Calcium, mitochondria and oxidative stress in neuronal pathology. Novel aspects of an enduring theme.

The interplay among reactive oxygen species (ROS) formation, elevated intracellular calcium concentration and mitochondrial demise is a recurring theme in research focusing on brain pathology, both for acute and chronic neurodegenerative states. However, causality, extent of contribution or the sequence of these events prior to cell death is not yet firmly established. Here we review the role of the alpha-ketoglutarate dehydrogenase complex as a newly identified source of mitochondrial ROS production.
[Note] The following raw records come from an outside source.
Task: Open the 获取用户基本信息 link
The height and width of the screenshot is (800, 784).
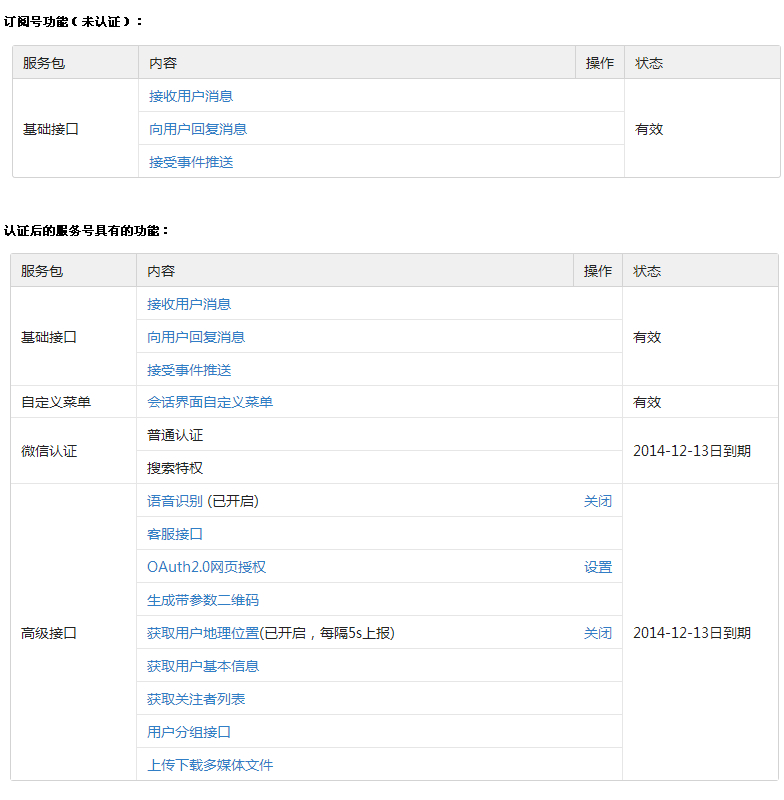Action: click(203, 666)
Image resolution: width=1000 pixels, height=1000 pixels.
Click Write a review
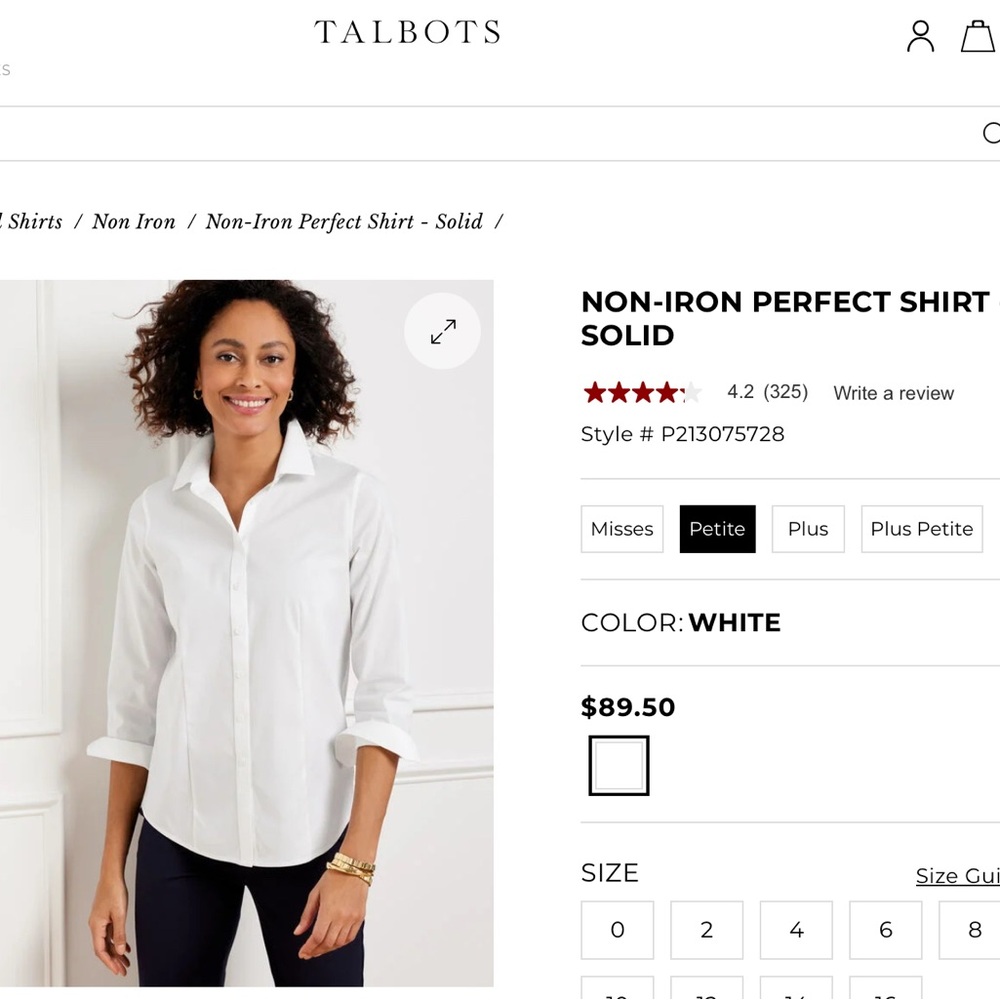pyautogui.click(x=893, y=393)
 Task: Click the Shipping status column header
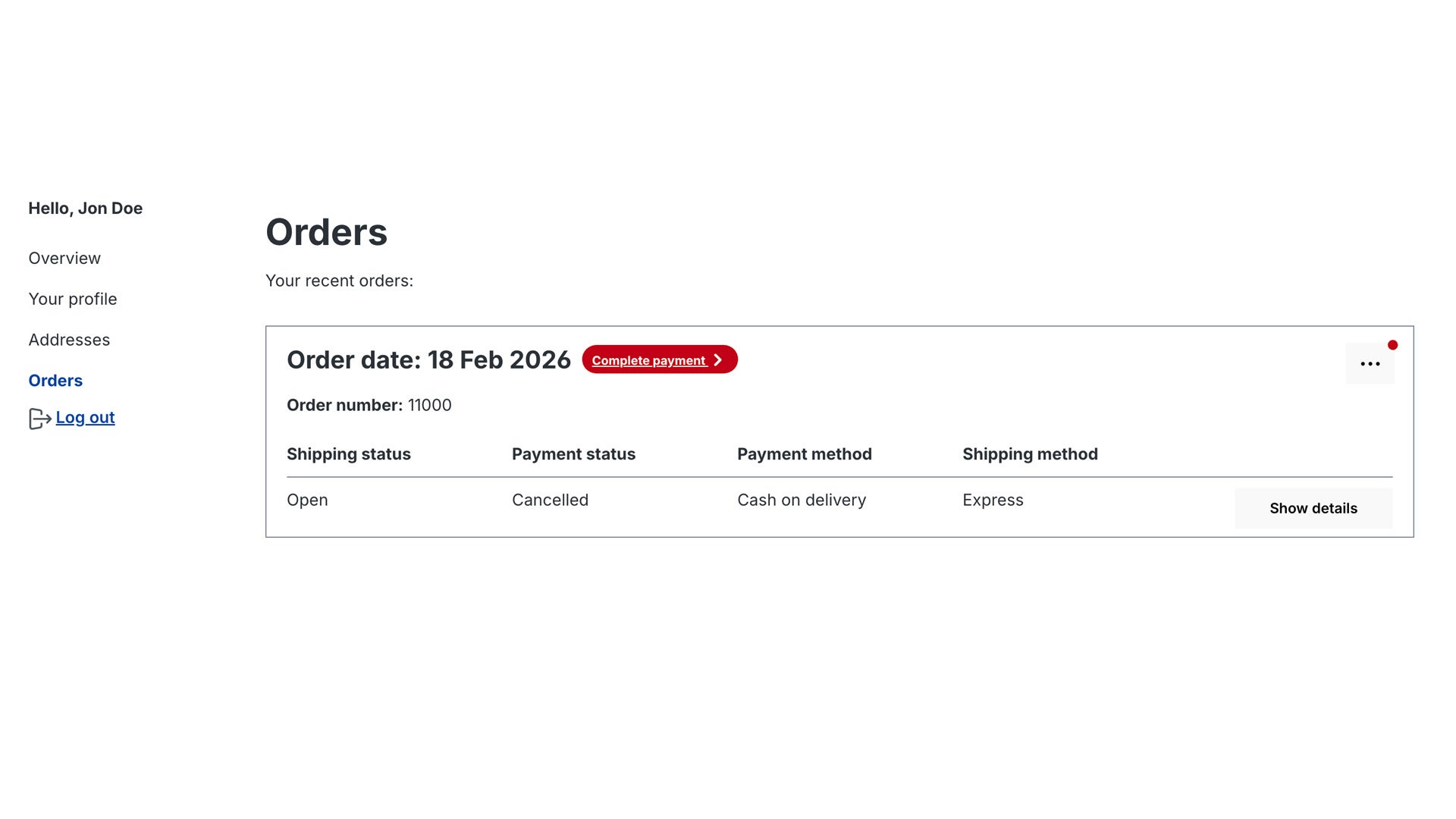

Furthermore, based on contemporary reports we examine novel concepts as potential mediators of neuronal injury connecting mitochondria, increased [Ca2+]c and ROS/reactive nitrogen species (RNS) formation; specifically: (a) the possibility that plasmalemmal nonselective cationic channels contribute to the latent [Ca2+]c rise in the context of glutamate-induced delayed calcium deregulation; (b) the likelihood of the involvement of the channels in the phenomenon of 'Ca2+ paradox' that might be implicated in ischemia/reperfusion injury; and (c) how ROS/RNS and mitochondrial status could influence the activity of these channels leading to loss of ionic homeostasis and cell death.